**Task goal**
Retype exactly what appears below from the line containing "Screen dimensions: 846x317" down to the line containing "This screenshot has height=443, width=533.", keeping both end lines. Do not include pictures.
%%
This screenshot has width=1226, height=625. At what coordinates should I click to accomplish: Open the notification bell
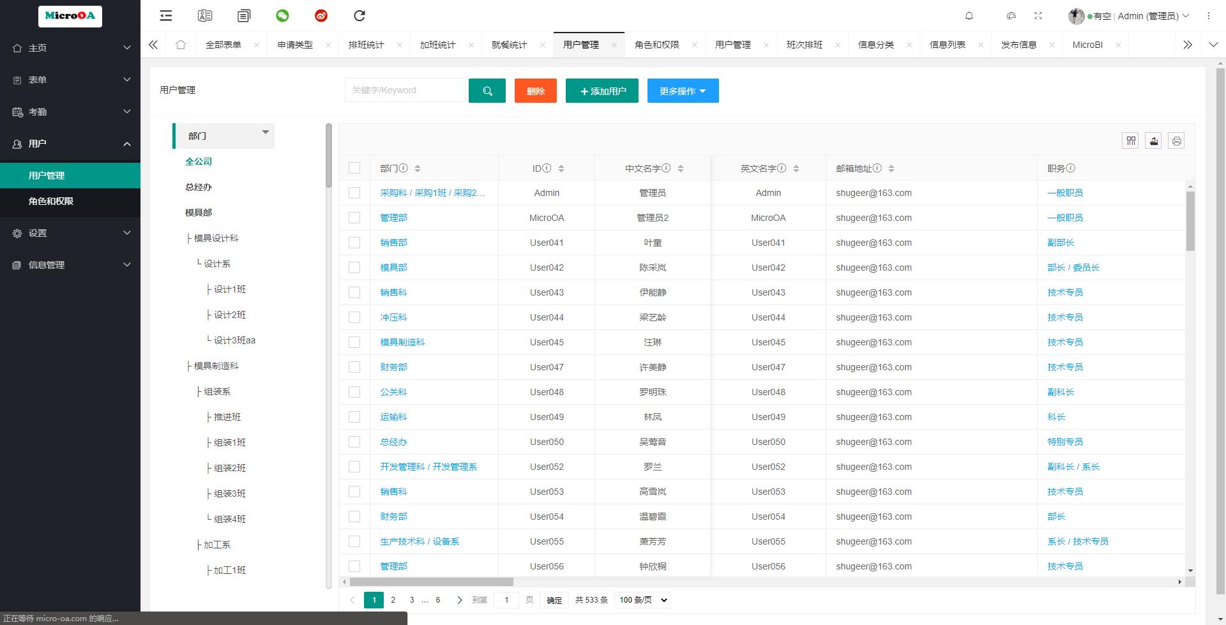point(969,16)
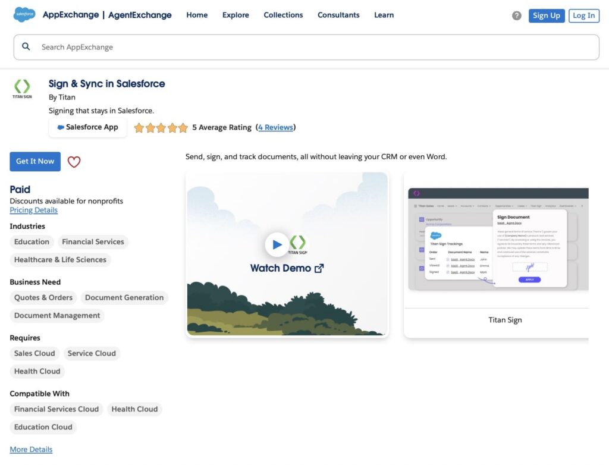Open the Pricing Details link
609x465 pixels.
pyautogui.click(x=33, y=210)
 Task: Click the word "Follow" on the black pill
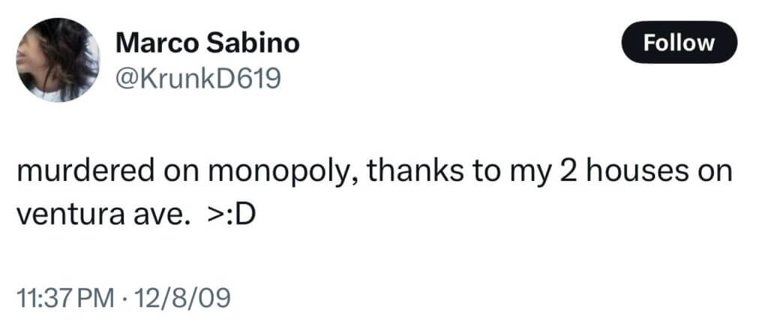pyautogui.click(x=679, y=43)
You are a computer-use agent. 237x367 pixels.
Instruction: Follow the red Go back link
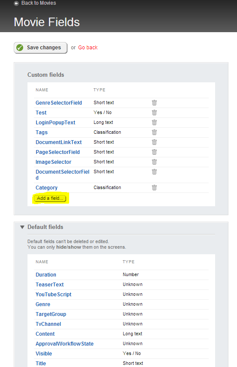pos(88,48)
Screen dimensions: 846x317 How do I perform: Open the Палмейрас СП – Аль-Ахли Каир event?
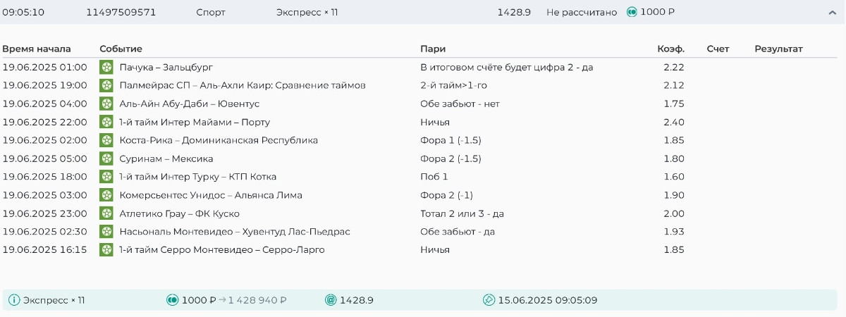pyautogui.click(x=243, y=86)
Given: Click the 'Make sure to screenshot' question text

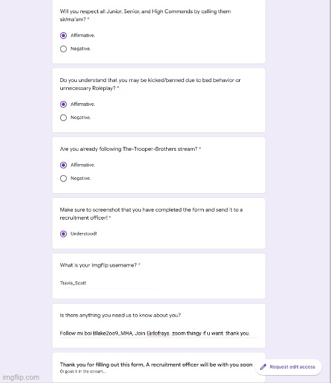Looking at the screenshot, I should pyautogui.click(x=151, y=214).
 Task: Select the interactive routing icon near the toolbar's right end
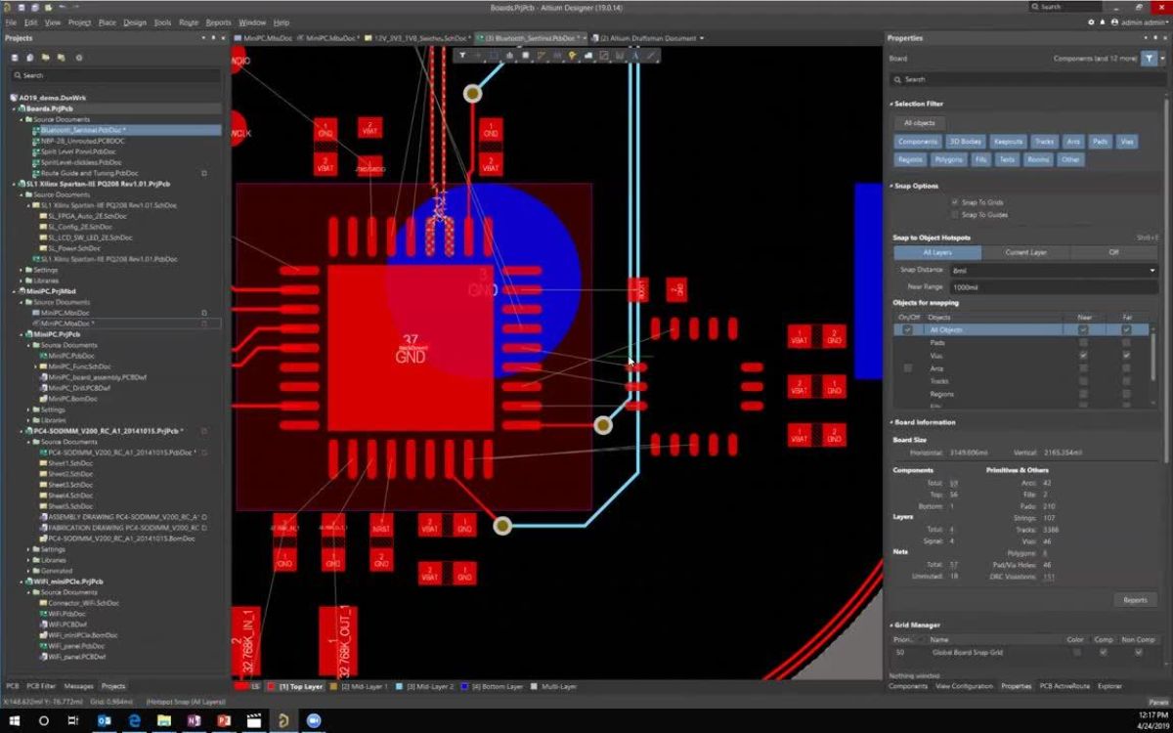[x=635, y=56]
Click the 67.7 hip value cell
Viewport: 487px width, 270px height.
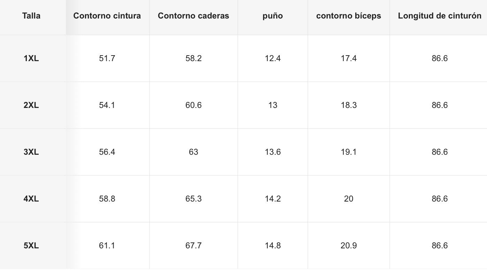(x=193, y=246)
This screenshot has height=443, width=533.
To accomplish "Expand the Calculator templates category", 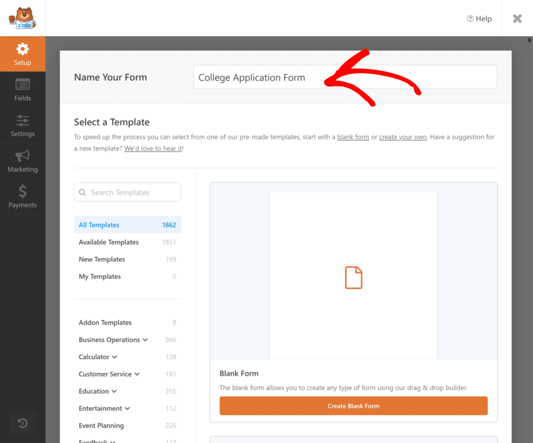I will (95, 357).
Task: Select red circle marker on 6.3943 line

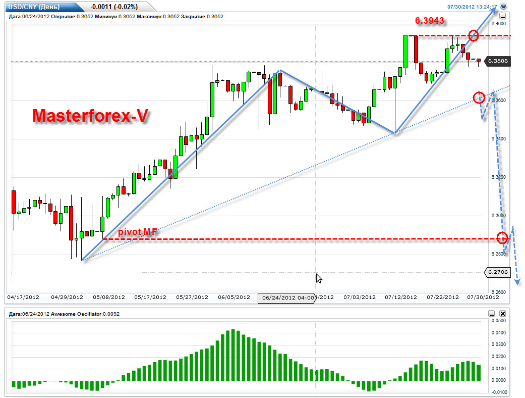Action: tap(474, 35)
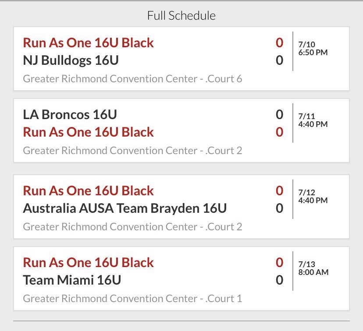
Task: Click Australia AUSA Team Brayden 16U
Action: pos(125,208)
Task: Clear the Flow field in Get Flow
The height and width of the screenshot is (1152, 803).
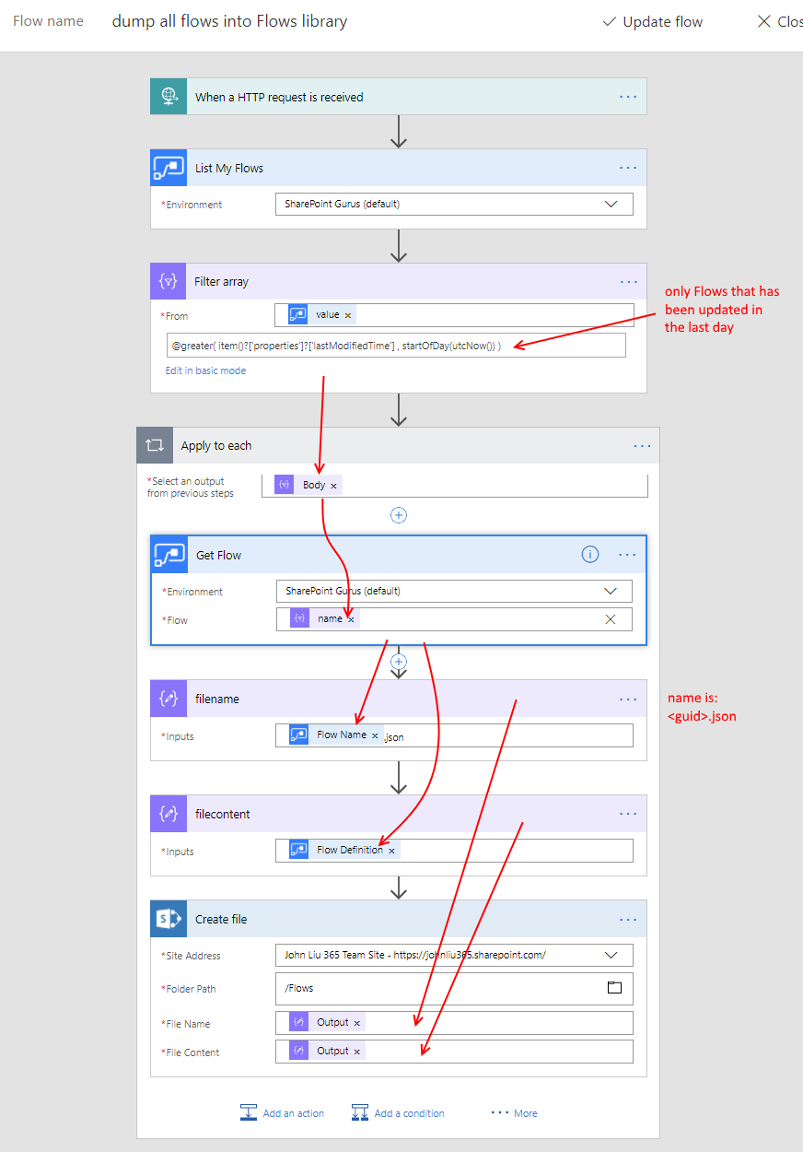Action: (x=610, y=619)
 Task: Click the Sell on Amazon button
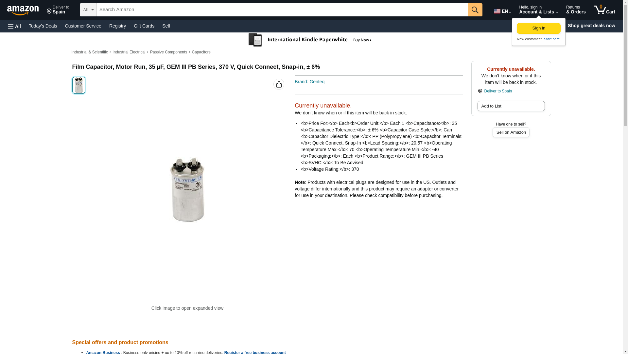coord(511,132)
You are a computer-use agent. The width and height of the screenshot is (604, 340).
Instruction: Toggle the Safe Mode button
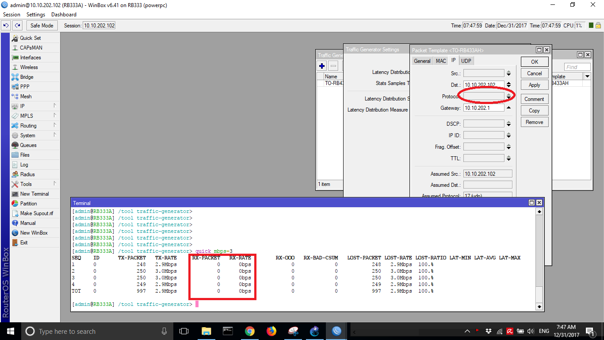pos(42,26)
%%
**Exercise response**
Screen dimensions: 846x317 How do I perform: Open the Палмейрас СП – Аль-Ахли Каир event?
pyautogui.click(x=243, y=86)
Given: Click the 'Make sure to screenshot' question text

Looking at the screenshot, I should pyautogui.click(x=151, y=214).
 Task: Select the interactive routing icon near the toolbar's right end
[x=635, y=56]
Click the 67.7 hip value cell
Viewport: 487px width, 270px height.
(x=193, y=246)
This screenshot has height=443, width=533.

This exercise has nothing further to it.